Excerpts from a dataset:
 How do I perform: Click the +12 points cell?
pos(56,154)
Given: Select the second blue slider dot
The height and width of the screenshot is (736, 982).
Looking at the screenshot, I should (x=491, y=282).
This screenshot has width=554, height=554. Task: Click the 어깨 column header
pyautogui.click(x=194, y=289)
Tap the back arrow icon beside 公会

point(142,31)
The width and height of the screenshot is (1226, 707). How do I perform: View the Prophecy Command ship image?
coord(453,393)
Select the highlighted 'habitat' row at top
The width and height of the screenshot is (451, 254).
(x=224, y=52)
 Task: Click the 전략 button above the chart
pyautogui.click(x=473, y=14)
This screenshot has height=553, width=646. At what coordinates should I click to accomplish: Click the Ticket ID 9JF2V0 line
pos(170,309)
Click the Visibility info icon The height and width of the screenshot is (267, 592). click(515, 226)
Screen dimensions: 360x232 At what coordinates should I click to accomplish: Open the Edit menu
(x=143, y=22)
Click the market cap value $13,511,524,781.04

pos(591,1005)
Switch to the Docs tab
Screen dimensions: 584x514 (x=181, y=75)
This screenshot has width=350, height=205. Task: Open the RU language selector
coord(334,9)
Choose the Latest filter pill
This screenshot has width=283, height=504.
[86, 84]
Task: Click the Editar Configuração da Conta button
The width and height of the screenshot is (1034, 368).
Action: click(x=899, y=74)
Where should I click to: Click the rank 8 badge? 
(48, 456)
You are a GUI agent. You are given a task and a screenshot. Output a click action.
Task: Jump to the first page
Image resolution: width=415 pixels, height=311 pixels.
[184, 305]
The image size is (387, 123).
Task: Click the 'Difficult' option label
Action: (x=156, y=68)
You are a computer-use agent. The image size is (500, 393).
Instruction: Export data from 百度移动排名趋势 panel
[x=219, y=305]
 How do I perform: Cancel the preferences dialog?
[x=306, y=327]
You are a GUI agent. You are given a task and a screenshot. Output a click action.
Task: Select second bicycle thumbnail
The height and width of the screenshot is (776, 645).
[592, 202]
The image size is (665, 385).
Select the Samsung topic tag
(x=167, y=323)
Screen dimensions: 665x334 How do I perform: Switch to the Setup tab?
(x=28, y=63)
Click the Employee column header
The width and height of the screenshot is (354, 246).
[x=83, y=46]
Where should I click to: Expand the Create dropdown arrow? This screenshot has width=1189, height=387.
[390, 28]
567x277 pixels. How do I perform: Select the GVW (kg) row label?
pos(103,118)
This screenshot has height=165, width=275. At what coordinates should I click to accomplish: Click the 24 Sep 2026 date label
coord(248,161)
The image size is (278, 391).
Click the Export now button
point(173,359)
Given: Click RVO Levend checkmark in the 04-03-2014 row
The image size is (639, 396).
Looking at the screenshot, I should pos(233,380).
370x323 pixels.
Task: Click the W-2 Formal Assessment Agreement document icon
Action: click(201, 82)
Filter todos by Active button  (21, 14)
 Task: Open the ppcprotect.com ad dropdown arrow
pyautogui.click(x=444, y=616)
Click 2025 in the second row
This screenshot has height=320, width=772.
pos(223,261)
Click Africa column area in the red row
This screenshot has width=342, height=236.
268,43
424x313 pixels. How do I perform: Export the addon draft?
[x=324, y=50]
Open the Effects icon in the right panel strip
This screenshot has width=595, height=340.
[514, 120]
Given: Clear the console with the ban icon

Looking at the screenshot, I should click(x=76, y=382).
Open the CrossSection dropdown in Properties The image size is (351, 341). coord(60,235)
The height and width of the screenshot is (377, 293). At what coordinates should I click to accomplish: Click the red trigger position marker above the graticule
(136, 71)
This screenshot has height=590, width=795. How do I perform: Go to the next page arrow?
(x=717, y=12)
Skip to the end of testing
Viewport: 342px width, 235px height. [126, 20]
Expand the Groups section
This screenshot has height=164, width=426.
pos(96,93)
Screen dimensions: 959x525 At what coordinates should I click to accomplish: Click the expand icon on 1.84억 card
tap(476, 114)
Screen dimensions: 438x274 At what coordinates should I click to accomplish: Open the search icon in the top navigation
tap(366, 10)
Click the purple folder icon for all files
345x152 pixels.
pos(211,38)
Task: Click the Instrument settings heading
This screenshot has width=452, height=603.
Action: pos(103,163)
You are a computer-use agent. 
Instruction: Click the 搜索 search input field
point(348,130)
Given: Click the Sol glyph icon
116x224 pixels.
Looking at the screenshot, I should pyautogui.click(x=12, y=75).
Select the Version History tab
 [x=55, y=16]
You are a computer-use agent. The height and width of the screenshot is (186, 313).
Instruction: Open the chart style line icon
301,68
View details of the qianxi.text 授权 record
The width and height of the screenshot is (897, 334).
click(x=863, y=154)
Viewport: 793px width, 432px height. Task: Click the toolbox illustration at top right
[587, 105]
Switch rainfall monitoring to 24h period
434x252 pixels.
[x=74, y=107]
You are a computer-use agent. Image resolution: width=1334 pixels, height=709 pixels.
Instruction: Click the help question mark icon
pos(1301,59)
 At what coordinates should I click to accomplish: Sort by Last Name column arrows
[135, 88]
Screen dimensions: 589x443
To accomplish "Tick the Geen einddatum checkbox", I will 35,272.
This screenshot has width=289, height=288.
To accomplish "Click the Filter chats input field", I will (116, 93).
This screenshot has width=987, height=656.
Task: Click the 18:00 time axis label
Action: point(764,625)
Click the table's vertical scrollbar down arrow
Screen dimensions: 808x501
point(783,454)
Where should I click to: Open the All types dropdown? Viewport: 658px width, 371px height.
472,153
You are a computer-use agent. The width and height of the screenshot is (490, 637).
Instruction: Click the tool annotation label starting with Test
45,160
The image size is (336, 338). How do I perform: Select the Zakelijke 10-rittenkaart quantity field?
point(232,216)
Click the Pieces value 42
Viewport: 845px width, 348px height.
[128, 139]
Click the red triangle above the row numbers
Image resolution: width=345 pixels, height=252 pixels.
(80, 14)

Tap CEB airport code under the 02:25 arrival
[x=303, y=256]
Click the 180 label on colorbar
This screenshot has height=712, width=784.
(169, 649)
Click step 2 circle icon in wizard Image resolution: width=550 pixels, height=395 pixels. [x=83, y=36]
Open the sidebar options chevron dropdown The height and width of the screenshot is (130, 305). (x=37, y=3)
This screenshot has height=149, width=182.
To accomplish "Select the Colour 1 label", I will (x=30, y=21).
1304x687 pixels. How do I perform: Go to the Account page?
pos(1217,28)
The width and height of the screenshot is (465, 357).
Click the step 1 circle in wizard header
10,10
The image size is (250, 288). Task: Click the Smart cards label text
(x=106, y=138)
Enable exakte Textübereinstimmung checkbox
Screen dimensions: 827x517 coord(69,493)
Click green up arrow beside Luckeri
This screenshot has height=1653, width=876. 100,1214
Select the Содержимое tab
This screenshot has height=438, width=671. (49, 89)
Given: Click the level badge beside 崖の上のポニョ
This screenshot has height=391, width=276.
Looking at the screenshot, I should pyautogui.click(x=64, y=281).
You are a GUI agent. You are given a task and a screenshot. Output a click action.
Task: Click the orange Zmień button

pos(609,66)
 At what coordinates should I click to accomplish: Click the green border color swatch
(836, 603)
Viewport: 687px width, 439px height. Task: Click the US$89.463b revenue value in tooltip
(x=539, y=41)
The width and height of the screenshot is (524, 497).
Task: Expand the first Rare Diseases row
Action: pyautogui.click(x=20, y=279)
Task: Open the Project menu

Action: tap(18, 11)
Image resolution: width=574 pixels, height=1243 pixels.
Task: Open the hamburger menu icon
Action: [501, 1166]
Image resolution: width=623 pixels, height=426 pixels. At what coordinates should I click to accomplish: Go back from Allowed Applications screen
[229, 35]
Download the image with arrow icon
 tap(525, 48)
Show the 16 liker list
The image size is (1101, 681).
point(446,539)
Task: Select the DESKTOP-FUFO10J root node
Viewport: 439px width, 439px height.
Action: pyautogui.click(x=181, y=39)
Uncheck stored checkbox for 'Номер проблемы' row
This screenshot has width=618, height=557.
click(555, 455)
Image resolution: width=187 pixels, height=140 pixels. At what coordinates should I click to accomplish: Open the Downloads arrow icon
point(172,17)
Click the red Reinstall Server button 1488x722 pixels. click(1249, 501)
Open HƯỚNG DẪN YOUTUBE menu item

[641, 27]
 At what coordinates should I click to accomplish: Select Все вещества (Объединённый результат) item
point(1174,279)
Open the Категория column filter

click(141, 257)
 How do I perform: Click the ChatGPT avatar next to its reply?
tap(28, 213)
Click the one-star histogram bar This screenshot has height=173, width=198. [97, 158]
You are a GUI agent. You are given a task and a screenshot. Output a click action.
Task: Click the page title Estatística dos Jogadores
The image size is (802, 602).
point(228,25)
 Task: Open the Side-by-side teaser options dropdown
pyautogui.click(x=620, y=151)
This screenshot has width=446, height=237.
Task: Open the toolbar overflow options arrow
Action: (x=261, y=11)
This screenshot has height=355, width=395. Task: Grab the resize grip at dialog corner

Exercise ▸ Count the lines above that contain the word "second", and reply with only that number.

Solved exercise ▸ 3